7. Get a cracking good photo of Golden Gate bridge from Fort Point
If you have a clear day in San Francisco, head straight to Fort Point to check out the Golden Gate Bridge from its best point of view (as selected by Alfred Hitchcock to conclude his classic film Vertigo). Unfortunately the reason I can recommend you pick a clear day early in your trip is from my own failings… San Francisco’s famous fog can render this stellar view unrecognisable.
|My best photo of the Golden Gate bridge…|
Fans of adrenaline-pumping roller coasters will be in their element at Six Flags Discovery Kingdom. Eight of the world’s craziest coasters are at your disposal. ‘Nuff said!
9. Check out the Palace of Fine Arts
The 1915 Panama-Pacific Exposition left a lasting mark on San Francisco in the form of the Palace of Fine Arts. Don’t let the classical architecture fool you – this colossal construction serves absolutely no purpose except to look wonderful. And even the best Latin scholar will be unable to translate the carved writing… it’s gibberish!

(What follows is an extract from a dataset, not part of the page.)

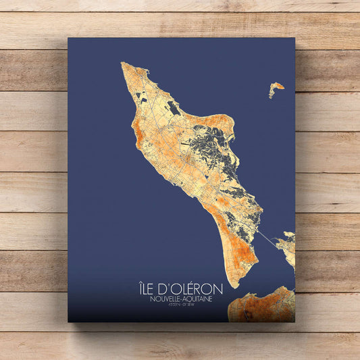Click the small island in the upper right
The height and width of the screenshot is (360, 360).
tap(276, 88)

Often called the crookedest street in the world, the stretch of Lombard Street on Russian Hill between Hyde and Leavenworth streets is great fun in a car – consisting of eight sharp hairpin turns.
This is by far the best restaurant we discovered in San Francisco – but there’s a twist: nobody will want to kiss you for days afterwards. The Stinking Rose is a garlic restaurant. My meal proudly announced in the menu that it included 30 cloves. However the chefs are true connoisseurs and it was one of the most delicious meals I’ve ever had. Those with an adventurous streak can try Silence of the Lamb Shanks – served with fava beans and a Chianti glaze.
12. Sing or dance the night away in the Castro
If ‘fierce’ is an adjective you’d like to hear associated with your hair, you’ll definitely enjoy the Castro district. It features sing-a-long Sound of Music, an enormous rainbow flag, and a Judy Garland lookalike. In the evenings, The Mint karaoke bar has very well-thumbed Broadway section, along with pretty much everything Barbra has ever sung.
|The giant rainbow flag has pride of place in the Castro.|
13. Visit the DeYoung Gallery
This is my top pick for art in San Francisco, and it has the added bonus of being smack-bang in the middle of Golden Gate park. SF MoMA might get more foot traffic, but I thought the exhibitions here were more engaging and better curated.
|Golden Gate park – enjoy a bit of fresh air after the gallery.|
14. Go up Coit Tower
For a city known for its hills, San Francisco has surprisingly few high vantage points. Built with money from an eccentric woman who loved chasing fire engines, Coit Tower is one of the few. The view over the Golden Gate is hard to beat, and you can even get a culture injection before going up the lift, as the mural in the lobby area was the cause of serious controversy shortly before the tower opened because of its surprisingly open communist themes.